━━━ Text provided
- Born: October 4, 1859 Orange, New Jersey, U.S.
- Died: April 2, 1939 (aged 79) Morristown, New Jersey, U.S.
- Occupation(s): Businessman, sportsman, philanthropist
- Spouses: Gertrude Lee McCurdy; Andrée des Etangs;
- Relatives: Richard Aldrich McCurdy (father-in-law)

= Louis A. Thebaud =

Louis A. Thebaud (October 24, 1859 – April 2, 1939) was an American businessman, sportsman and philanthropist in the Gilded Age. After working for C. H. Raymond & Co., a contractor of the Mutual Life Insurance Company, for a dozen years, he was caught in a corporate scandal and sued alongside other members of his family. In his retirement, he sponsored sailing races and supported the First World War effort as well as a hospital in New Jersey. Additionally, he introduced Brittany spaniels, a breed of hunting dogs, to the United States, and he was the founding president of the American Brittany Club.

==Early life==
Louis A. Thebaud was born on October 24, 1859, in Orange, New Jersey. His parents were Paul Louis Thébaud and his first wife, born Mathilde Louisa Pillot. He was of French descent. The Thébaud family, who were members of the French nobility, had emigrated to the United States in the wake of the French Revolution, where they ran an import-export business. His great grandfather was Joseph Thebaud and his grandfather Edward Thebaud.

==Business career==
Thebaud worked for C. H. Raymond & Co. from 1893 to 1906. The firm, headed by Charles H. Raymond, was a contractor for the Mutual Life Insurance Company, whose president was his father-in-law. In 1906, Thebaud was sued by the company alongside his father-in-law, brother-in-law, and Raymond, over a corporate scandal. As early as 1905, the press revealed he was paid between $920,113 and $932,831 in commissions by Mutual life. The scandal was described by The Washington Post as a prime example of nepotism.
━━━━━━
## [Required actions]
[1] Answer these questions from the biography of Louis A. Thebaud.
(a) Which firm did Thebaud work for from 1893 to 1906?
(b) Who was Thebaud's grandfather?
(c) Which newspaper described the scandal as a prime example of nepotism?
[2] Decide whether each statement agrees with the biography of Louis A. Thebaud. Answer yes or no and quote the words from the biography that settle it.
(a) Thebaud introduced Brittany spaniels to the United States.
(b) The Thébaud family came to the United States before the French Revolution.
(c) Thebaud was the only person named in the 1906 lawsuit.
[3] Write the next part of the biography of Louis A. Thebaud, beginning after its last sentence.
━━━ Material shown
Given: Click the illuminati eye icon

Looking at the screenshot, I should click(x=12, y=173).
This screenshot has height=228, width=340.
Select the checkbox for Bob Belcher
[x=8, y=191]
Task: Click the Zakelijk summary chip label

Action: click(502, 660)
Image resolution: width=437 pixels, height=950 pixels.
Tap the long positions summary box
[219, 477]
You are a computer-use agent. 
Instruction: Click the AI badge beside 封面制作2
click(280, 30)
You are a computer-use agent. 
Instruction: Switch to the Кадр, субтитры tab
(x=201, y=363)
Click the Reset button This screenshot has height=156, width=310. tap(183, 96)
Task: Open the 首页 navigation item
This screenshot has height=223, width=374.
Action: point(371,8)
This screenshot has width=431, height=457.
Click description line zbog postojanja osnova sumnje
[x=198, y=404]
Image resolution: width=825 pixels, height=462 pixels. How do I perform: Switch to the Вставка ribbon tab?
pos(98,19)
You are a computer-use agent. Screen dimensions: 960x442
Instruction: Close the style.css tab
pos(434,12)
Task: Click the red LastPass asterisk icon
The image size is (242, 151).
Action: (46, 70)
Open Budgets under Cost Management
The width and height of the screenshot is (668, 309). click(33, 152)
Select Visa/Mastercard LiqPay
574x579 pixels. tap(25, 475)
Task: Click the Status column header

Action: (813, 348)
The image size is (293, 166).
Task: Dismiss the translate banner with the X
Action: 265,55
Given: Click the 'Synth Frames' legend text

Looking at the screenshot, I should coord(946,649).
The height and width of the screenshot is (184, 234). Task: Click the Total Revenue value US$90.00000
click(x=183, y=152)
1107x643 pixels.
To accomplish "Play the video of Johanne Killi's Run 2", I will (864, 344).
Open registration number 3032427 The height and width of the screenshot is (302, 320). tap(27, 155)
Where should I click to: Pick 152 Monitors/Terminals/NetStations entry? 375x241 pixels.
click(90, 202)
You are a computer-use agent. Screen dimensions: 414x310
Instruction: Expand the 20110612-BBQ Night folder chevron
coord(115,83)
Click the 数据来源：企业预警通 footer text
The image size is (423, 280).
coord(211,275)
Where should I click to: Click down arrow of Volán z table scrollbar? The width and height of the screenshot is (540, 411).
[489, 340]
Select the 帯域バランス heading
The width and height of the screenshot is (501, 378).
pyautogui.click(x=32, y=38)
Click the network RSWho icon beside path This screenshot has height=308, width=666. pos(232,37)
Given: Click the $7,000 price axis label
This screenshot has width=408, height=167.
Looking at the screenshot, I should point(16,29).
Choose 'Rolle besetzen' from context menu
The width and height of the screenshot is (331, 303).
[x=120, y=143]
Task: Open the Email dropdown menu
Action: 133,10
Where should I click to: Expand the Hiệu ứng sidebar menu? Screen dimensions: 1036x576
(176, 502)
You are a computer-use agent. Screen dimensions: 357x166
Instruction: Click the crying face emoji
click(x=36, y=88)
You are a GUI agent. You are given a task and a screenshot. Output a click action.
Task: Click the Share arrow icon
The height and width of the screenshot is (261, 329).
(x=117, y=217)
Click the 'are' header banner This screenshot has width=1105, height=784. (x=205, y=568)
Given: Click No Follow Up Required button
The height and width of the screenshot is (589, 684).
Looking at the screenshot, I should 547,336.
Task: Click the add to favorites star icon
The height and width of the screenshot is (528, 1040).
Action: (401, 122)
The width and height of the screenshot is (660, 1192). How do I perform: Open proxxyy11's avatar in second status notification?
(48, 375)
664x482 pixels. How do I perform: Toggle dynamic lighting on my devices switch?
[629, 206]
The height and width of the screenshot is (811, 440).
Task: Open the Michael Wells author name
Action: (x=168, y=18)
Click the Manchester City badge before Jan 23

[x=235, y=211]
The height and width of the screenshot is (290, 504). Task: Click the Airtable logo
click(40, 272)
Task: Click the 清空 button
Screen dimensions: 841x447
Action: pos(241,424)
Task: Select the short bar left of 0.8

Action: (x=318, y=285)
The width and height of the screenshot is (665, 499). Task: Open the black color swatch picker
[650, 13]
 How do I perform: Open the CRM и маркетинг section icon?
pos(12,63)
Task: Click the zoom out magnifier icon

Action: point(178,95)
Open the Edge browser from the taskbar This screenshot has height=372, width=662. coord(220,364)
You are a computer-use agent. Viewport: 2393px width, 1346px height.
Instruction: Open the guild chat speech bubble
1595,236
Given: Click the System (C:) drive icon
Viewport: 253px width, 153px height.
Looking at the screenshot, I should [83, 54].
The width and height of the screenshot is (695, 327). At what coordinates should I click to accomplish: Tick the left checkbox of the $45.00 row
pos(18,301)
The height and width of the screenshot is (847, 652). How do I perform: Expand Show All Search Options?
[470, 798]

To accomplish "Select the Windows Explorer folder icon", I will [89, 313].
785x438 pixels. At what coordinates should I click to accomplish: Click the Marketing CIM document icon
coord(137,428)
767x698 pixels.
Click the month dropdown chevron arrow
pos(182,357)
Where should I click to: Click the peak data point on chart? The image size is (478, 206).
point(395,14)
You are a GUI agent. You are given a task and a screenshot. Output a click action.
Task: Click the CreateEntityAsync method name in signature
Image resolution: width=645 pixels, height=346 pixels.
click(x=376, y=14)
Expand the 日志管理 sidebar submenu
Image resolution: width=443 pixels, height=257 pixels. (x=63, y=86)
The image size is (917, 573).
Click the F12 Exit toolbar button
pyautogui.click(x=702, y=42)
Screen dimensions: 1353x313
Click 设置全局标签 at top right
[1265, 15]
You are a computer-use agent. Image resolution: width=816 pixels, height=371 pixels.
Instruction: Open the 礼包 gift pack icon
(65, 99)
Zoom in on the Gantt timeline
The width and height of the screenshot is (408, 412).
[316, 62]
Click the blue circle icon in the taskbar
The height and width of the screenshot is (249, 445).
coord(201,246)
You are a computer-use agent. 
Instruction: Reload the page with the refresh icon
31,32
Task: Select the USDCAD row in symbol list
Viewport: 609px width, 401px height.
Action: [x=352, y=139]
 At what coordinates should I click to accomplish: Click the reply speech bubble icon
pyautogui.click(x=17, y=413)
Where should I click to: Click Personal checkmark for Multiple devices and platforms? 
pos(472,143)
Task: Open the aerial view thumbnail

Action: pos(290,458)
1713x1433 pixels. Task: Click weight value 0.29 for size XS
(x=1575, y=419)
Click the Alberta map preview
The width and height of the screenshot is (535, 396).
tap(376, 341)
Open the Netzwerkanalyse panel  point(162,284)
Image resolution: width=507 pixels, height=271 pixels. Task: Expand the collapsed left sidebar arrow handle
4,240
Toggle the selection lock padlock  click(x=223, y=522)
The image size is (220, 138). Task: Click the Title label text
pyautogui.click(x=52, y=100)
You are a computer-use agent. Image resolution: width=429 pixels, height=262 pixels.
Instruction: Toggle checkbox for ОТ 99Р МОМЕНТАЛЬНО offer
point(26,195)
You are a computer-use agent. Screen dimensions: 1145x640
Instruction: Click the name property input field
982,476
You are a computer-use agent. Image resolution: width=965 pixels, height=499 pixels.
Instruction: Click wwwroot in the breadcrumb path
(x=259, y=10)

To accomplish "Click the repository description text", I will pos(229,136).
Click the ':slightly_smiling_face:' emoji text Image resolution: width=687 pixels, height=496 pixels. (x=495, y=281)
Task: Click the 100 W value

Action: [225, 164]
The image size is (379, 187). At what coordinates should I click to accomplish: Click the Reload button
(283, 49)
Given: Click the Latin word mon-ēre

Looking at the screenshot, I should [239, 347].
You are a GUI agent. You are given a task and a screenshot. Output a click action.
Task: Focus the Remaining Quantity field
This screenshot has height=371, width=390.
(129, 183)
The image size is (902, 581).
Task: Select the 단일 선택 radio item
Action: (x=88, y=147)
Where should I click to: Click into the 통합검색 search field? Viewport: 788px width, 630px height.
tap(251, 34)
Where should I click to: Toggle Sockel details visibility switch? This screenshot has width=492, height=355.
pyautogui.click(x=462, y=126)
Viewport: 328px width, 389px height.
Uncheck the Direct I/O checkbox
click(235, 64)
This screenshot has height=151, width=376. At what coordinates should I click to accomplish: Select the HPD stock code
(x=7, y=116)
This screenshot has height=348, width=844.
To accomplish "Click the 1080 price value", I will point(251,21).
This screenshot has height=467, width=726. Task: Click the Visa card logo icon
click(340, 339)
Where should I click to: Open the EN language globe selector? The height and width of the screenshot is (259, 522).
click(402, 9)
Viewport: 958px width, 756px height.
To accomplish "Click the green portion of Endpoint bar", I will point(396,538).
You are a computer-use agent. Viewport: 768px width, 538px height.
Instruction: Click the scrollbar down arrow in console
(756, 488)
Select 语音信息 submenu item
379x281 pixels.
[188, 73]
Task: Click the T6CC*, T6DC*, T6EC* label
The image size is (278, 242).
━━━━━━
## [Task-by-task results]
[1]
(a) C. H. Raymond & Co.
(b) Edward Thebaud
(c) The Washington Post

[2]
(a) Yes: "he introduced Brittany spaniels, a breed of hunting dogs, to the United States"
(b) No: "had emigrated to the United States in the wake of the French Revolution"
(c) No: "Thebaud was sued by the company alongside his father-in-law, brother-in-law, and Raymond"

[3]
Thebaud served on the board of directors of the Morristown Trust Company.

==Philanthropy==
Thebaud and his wife made charitable contributions to the American Field Service in France during the First World War. They also supported an all girls' school in Saint-Briac-sur-Mer, Brittany, France. Additionally, they donated US$200,000 to the All Souls Hospital in Morristown, New Jersey, US$100,000 of which were donated specifically by his wife. They also donated an ambulance in 1930.

==Boating and hunting==
Thebaud sponsored the Gertrude L. Thebaud, an American schooner named in honor of his wife, in 1930. It won the Lipton Trophy in 1930.

Thebaud first imported griffons, a breed of hunting dogs, to the United States. Later, he introduced the Brittany spaniel, another breed of hunting dogs, to the United States. Thebaud used Brittany spaniels on his quail hunts in Florida. Meanwhile, two of his dogs, Franche de Cosqueron and Genette du Mesnil, were recorded in the Field Dog Stud Book. Additionally, his dogs competed in field trials and dog shows.

Thebaud and Louis de la Fleche co-founded the Brittany Spaniel Club of North America (later known as the American Brittany Club) in 1936. Thebaud served as its first president.

==Personal life==
In November 1886, Thebaud married Gertrude Lee McCurdy, the daughter of Richard Aldrich McCurdy, president of the Mutual Life Insurance Company of New York. The couple resided at Idlewild, a mansion in Morris Plains, New Jersey. By 1905, McCurdy acquired a 300-acre estate in Morristown, New Jersey from B.O. Canfield in 1905, tore it down, and commissioned the construction of a new mansion called Beauregard.

Gertrude died on November 24, 1930, and Thébaud married Andrée des Etangs on April 26, 1933. There were no children of either marriage.

Thebaud was a co-founder of the Whippany River Club, a millionaire's club in Morristown, alongside Robert McCurdy, R.H. Williams, Rudolph Kissel, Gordon McDonald, Benjamin Nicoll, Robert D. Foote, Norman Henderson, Arthur R. Whitney, Frederick O. Spedden, W. DeLancy Kountze, Francis H. Kinnicutt.

==Death==
Thebaud died on April 2, 1939, in hospital in Morristown, New Jersey.